While I filter processes by name "budgie", I can see the budgie-named processes like this.


The Desktop


This is my Budgie front desktop appearance. On the default settings, it has only top panel. While it has only top panel, the running applications stay at the top panel as icons without any text. The user may notice the horizontal blue line above every icon of running applications.


Menu


Surprise, Budgie menu can be opened by single Super key (Windows key). Default mode of Budgie menu comes top-down. It serves you in search mode and browse mode, to access any application installed.



Raven


Budgie right sidebar is called Raven. It is a new method to deliver desktop notifications, calendar, and settings to the user. Click the left-headed arrow at the most right of panel to show and hide Raven.

What you can do inside Raven?

  1. See calendar and date information. 
  2. Change sound volume output. 
  3. See the list of notifications. 
  4. Access System Settings. 
  5. Access Lock Screen. 
  6. Access Shutdown, Restart, or Logout. 
  7. Configure Budgie Desktop. 
  8. Add/remove panels, add/remove panels contents.



Panel

By default, Budgie gives us only top panel. It is an ordinary panel similar with XFCE top panel, but it has Raven button at the most right end.

You can add a bottom panel from Raven: open Raven > click Gear button  > open Panel tab > press plus button (Bottom Panel). Then you may add applets into this new-blank panel, such as Task List.



Notifications


As you can see, Budgie shows notification every time a command line execution finished, or an audio player paused, or a network connection established. Special for audio playing, with Rhythmbox here, its notification allow us to perform pause, play previous, and play next track.



Audio/Video Integration


While playing audio with Rhythmbox or video with VLC, Raven shows the controls (play, pause, next, previous) respectively. It shows also the album cover (if any).

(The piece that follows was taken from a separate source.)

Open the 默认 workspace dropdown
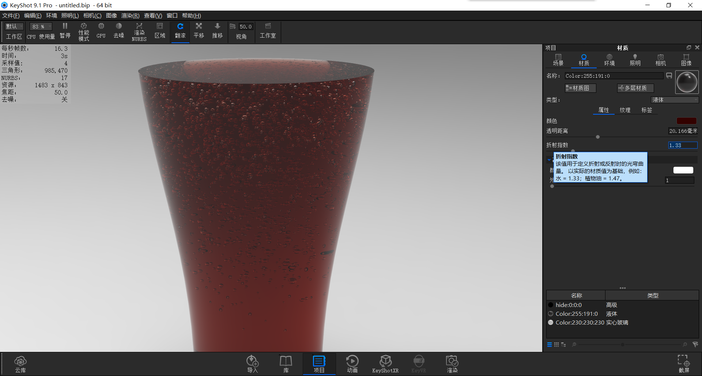The image size is (702, 376). [x=14, y=26]
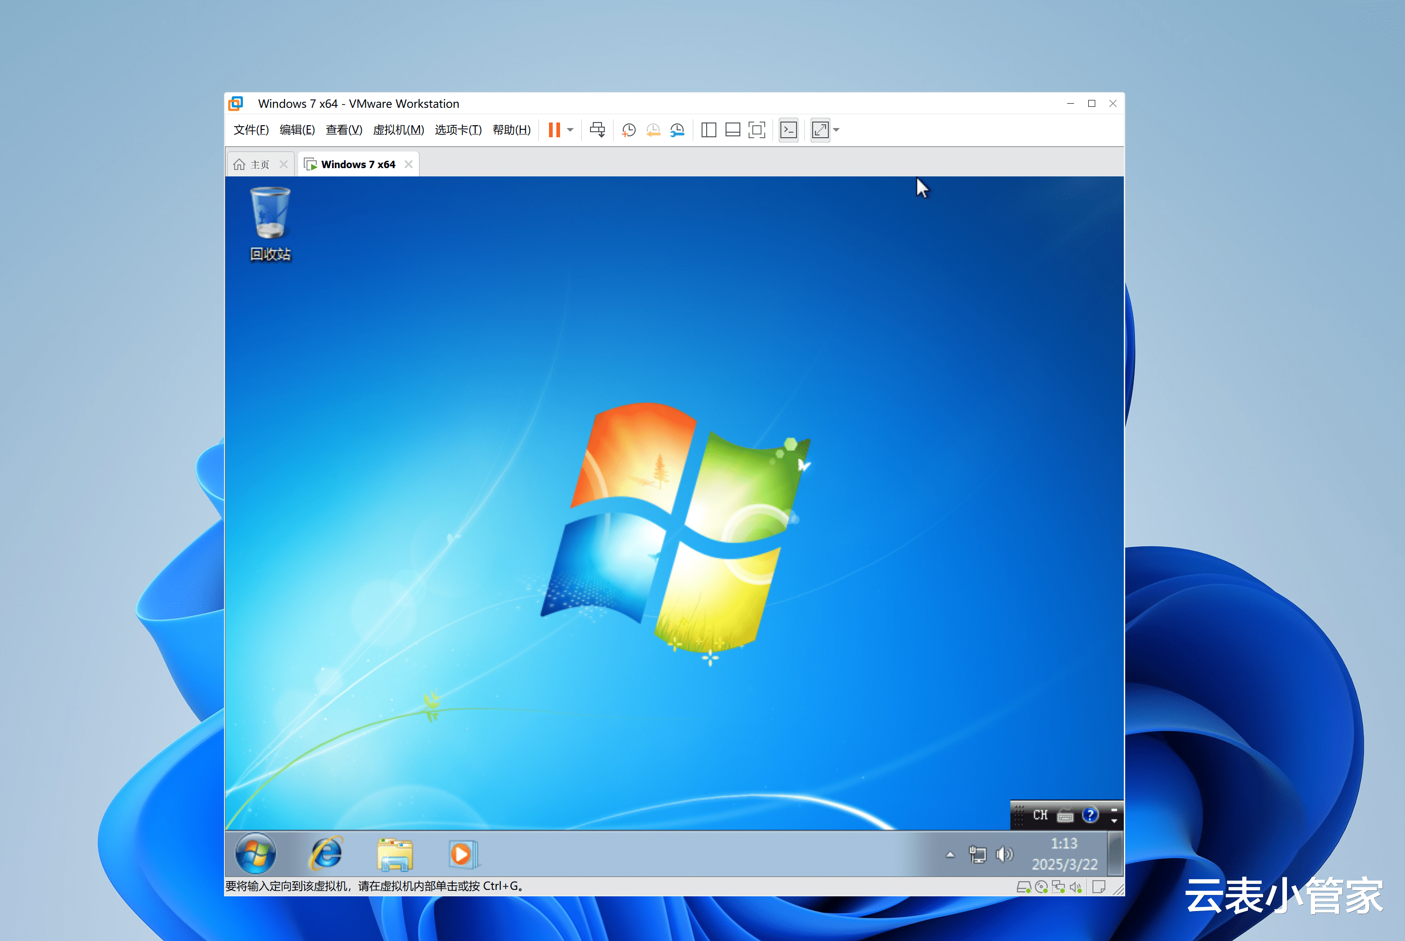
Task: Open the guest volume speaker control
Action: [1004, 854]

But I dont know, Totem playing video is not showing any integration in Raven.


Customization


In Budgie, for example, panel customization is done via Raven. Suppose you have a bottom panel, the way to add/remove items to it is by showint Raven > click Gear button > open Panel tab > choose Manage Panels: Bottom Panel > press "+" button at Applets section > double click an item to add it into panel.